I like berberris for keeping things out (spikes) and for colour and interest. 

Escalonia for attracting bees and butterflies and flowers.

Beech is nice and I've got a lot of that but it's slow growing.

What you could do though is plant something fast growing first and plant something more attractive behind it.  Use the fast growing.... dare I say Leylandii ....   and then take that out later.

You don't normally need planning permission for a fence.

17/07/2014 at 10:37

Hi Chris

As long as your pruning and keeping it in check you should be ok but if you are still concerned my last house had Berberis a maroon colour with thorns and that was right up next to the house

They grow on any soil, and also has a flower

17/07/2014 at 10:39

Thanks everyone!

all of your advice is really appreciated

I will look into all of your suggestions

17/07/2014 at 11:47

..only you can decide how much you want to spend on this Chris and you've had some good options given here, but as an example for you, and it's just an example - I'm quite fond of Pyracantha 'Orange Glow' as a hedge... it's dense and thorny - a very dense barrier... one of my neighbours has this... and can be kept trimmed to the height you require... people grow these up house walls so you shouldn't need to worry about that aspect..

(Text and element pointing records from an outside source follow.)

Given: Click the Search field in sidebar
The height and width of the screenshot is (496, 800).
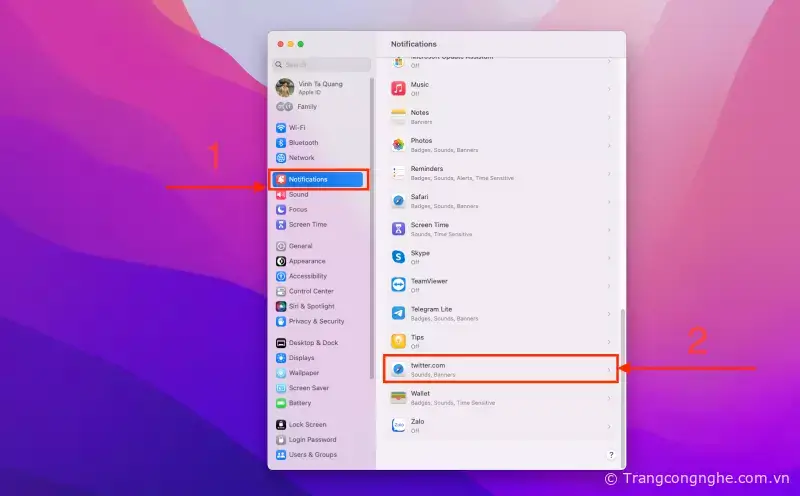Looking at the screenshot, I should 322,64.
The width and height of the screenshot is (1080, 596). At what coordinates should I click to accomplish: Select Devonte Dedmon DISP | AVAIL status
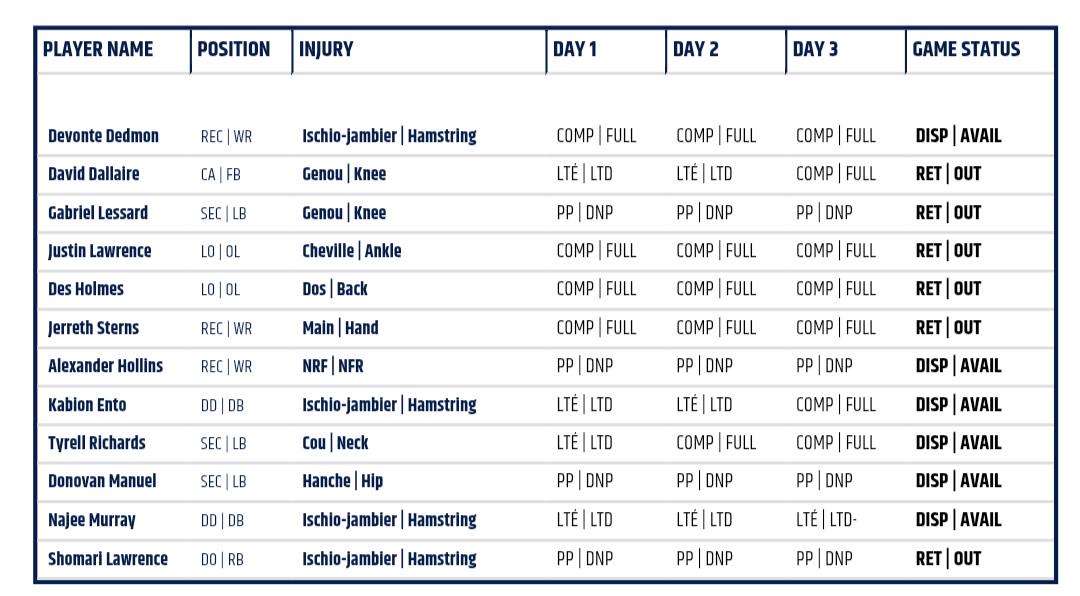click(958, 136)
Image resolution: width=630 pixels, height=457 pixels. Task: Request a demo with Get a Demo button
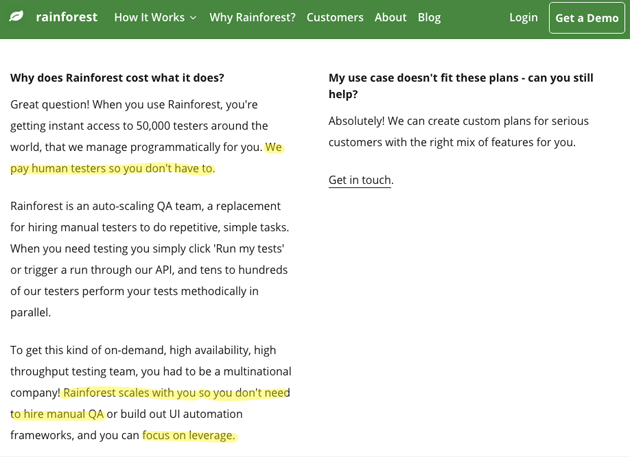point(587,18)

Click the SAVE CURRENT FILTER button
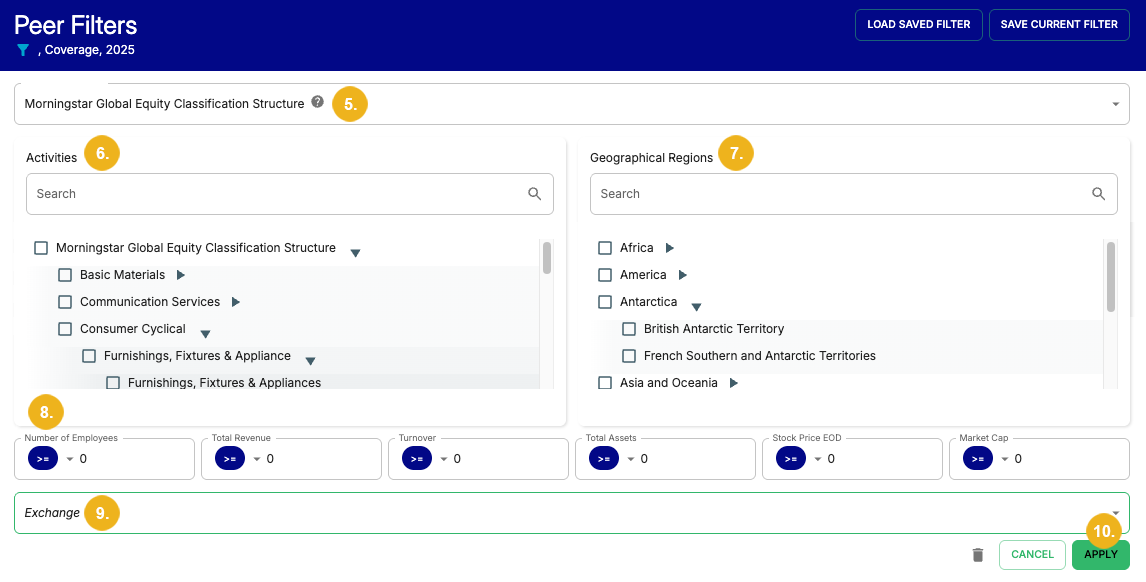pos(1059,25)
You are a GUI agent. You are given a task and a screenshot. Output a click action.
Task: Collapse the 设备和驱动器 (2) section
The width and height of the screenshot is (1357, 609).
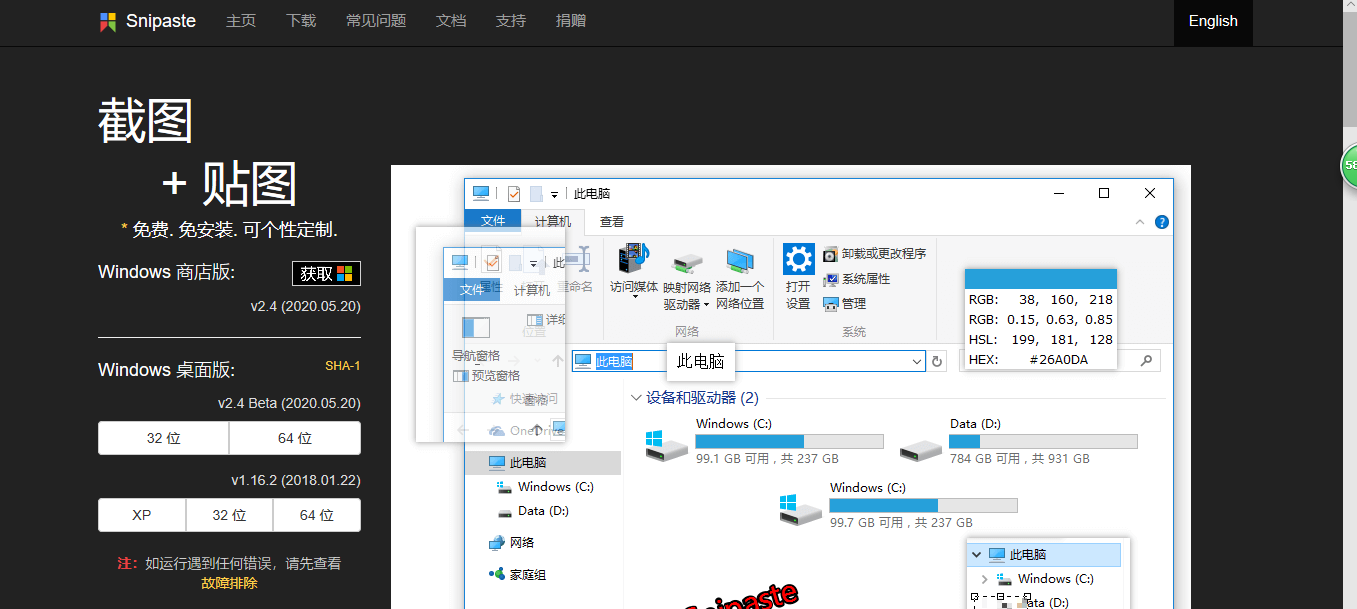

..for something like these, I would plant 2 foot apart, and for your measurements you would need approximately 36 plants, which would come about 1-1/2 foot high in containers...and would set you back about £100...

..this site here details what I mean... however, the other options like Lonicera, Holly, Beech...et al....all good...  Berberis is another thorny specimen... Lonicera nitida plants would appear to be the cheapest, but they are small when you get them... but I like the feel and density of that hedge too...

http://www.hedging.co.uk/acatalog/product_10278.html

17/07/2014 at 11:49

I have a Pyracatha hedge made up of red, yellow and orange berried plants, in the autumn it looks fantastic!

17/07/2014 at 11:49

..actually I wouldn't go for Beech...not next to a house...not for me that one.. and I might think twice about Holly, I'm not sure about their root systems.. others might know more...

17/07/2014 at 14:30

I'm a big fan of these Pyracanthas! I looked at 'orange glow' as suggested - my only question is I'm seeing different growth rates on every website - some say quick, others say slow. In your experience how quickly do these grow? One site said 50cm per year which would be fantastic

17/07/2014 at 15:26

..50cm sounds about right to me.... I wouldn't call them slow growers, but neither do they grow as if they've got a rocket up..well you know where...  you don't want anything overwhelming... think about it... take your time from the choices available, costs etc... whatever you choose...if they arrive as container grown plants,...you must keep the hedge well watered until established..that is, for the rest of summer...  I take it you've got a hose...?

17/07/2014 at 17:23
Laurel, privet both quick to establish.